Render the data from the line containing "Identify the location" through the end of the data as a JSON list of strings, one string per line, omitting blank lines. Leave the pictures out of the answer.

(Supplied information)

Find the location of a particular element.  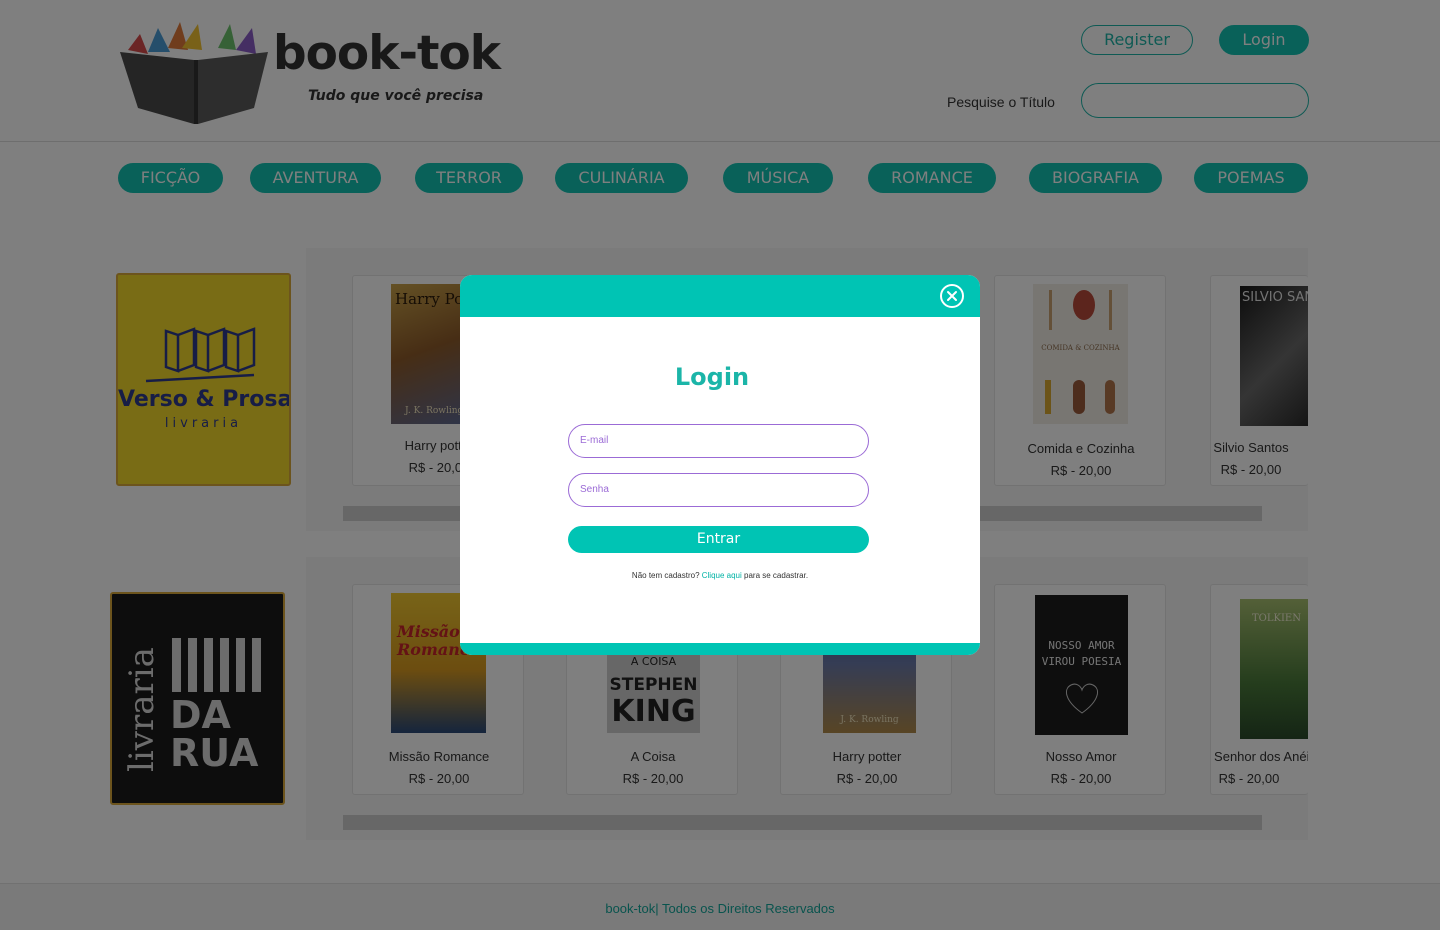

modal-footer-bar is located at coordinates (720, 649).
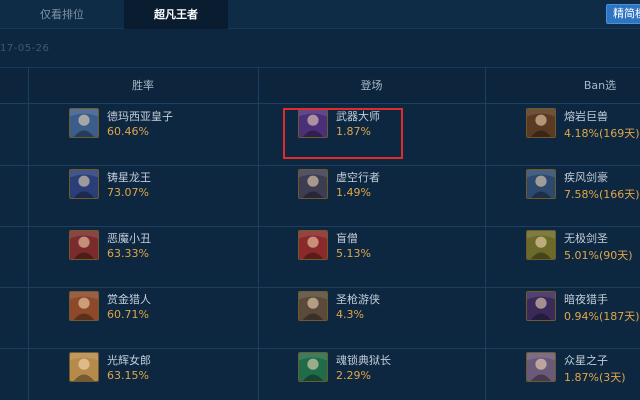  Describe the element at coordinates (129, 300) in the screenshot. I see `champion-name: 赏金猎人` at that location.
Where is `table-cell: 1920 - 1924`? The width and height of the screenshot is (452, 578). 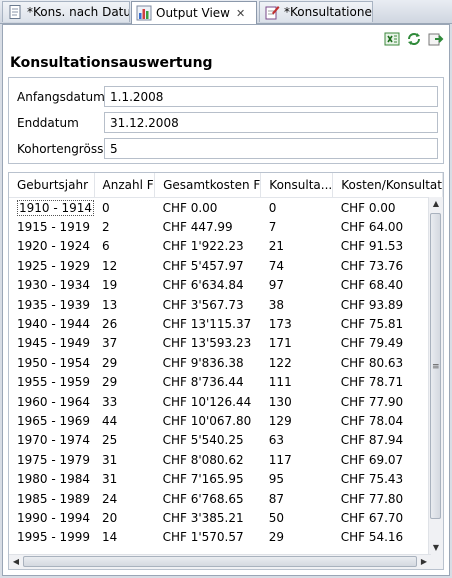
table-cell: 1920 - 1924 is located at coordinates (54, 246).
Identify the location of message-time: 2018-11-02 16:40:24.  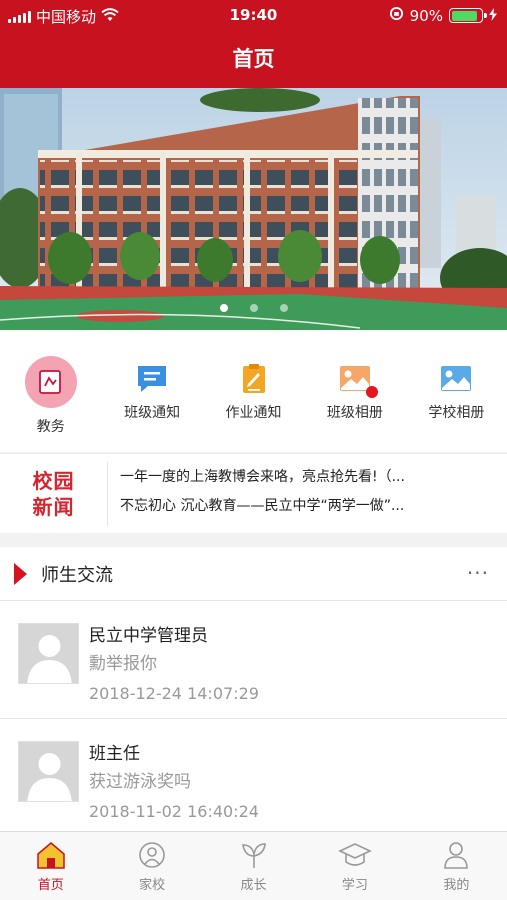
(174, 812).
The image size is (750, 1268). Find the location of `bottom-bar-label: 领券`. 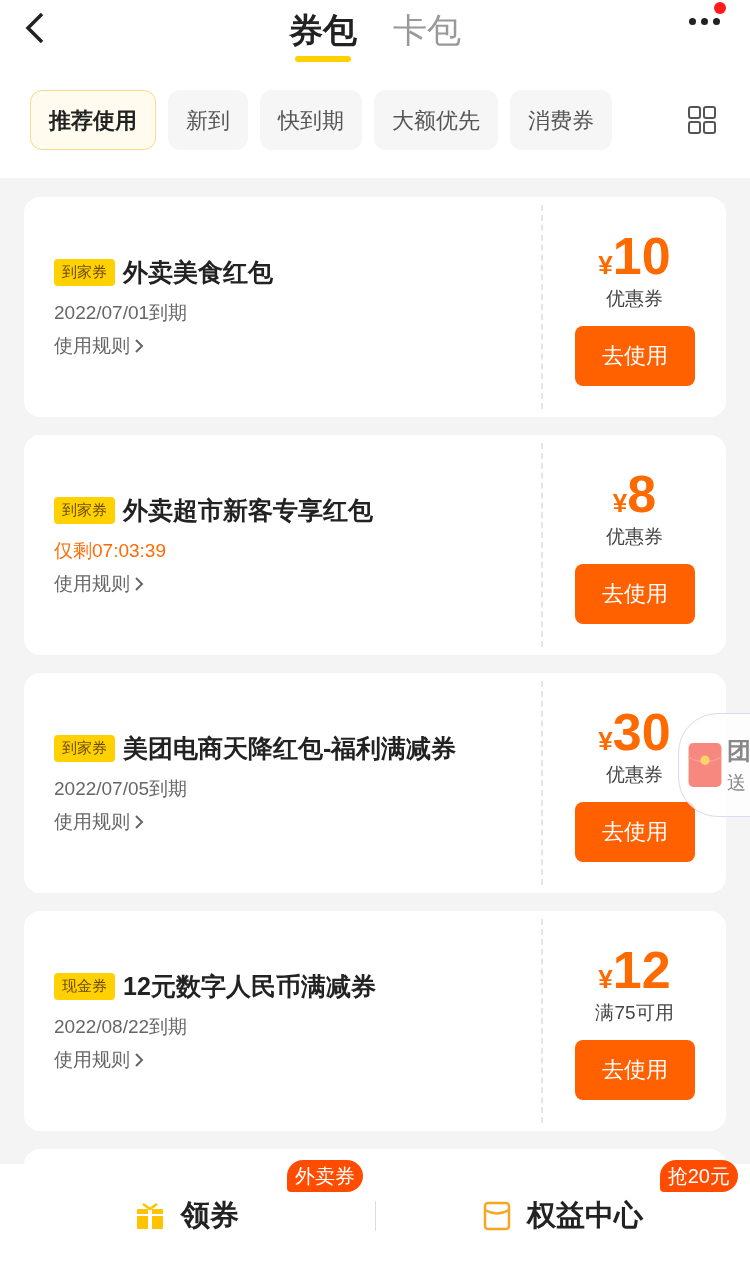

(End Supplied information)

Response to the exercise:
[
  "Identify the location of message-time: 2018-11-02 16:40:24.  ",
  "(174, 812).",
  "The image size is (750, 1268). Find the location of `bottom-bar-label: 领券`. "
]